Result: false alarms. The system blocks legitimate work, employees can’t work, IT department is overwhelmed with false notifications. If there are too many such false positives, people start ignoring warnings. And when a real attack happens? They miss it among hundreds of false signals.

Lots of Data Needed

Algorithms get “smarter” based on data. The more examples the system sees, the more accurately it works. But quality training requires terabytes of information.

A large company generates such volumes naturally. But cybersecurity for small business faces a problem: insufficient data. A small firm with 20 employees simply doesn’t create enough events for full AI training.

Specialist Shortage

Implementing AI systems requires people who understand both security and machine learning. There are catastrophically few such people. A classic cybersecurity specialist knows about networks and attack techniques but doesn’t understand data science. A data scientist knows algorithms but has no security experience.

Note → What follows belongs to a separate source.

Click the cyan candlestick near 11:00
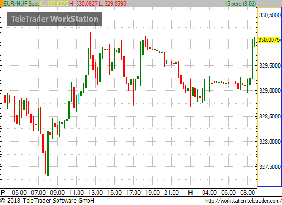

Find a person with both expertises? Difficult and expensive. Result: companies buy solutions but can’t fully use them due to lack of qualified personnel.

Price

Quality AI solutions cost a lot. Licences, infrastructure, specialists, training. Justified for a large corporation. For small business may turn out unaffordable.

Paradox: small companies are often more vulnerable (weaker protection), but they can’t afford the most effective tools. Hackers understand and target small business as easy prey.

Future and Practical Steps

Cybersecurity with AI is no longer an experiment. Technology is moving toward becoming an industry standard. The future belongs to autonomous systems that work without constant human supervision. Algorithms independently detect threats, block attacks, restore systems.

Integration with IoT, 5G, clouds creates new challenges. Every connected device is a potential entry point for a hacker. IoT cybersecurity and 5g network security become critical directions.

What business should do:

Start with basic AI tools for your budget. No need to implement everything at once. Train the team — the investment pays off. Work with experts who understand both technology and your business specifics.

Inoxoft helps with cyber security consulting: from choosing solutions to implementation and support. Technology works best when adapted to real needs.

Balance Between Protection and Threats

AI changes the rules of the game forever. Both sides — defenders and attackers — use the same technologies. Those who ignore AI in cybersecurity lose before the game even starts.

But technology isn’t a panacea. Balance between automation and human expertise is important. AI processes routine, sees patterns, reacts instantly. Humans make strategic decisions, consider context, adapt systems.

Artificial intelligence and cybersecurity have become inseparable. The question isn’t whether to use AI. But how to do it correctly, effectively, and responsibly. The future is already here. And it demands from business not just adaptation but complete transformation of the approach to data security.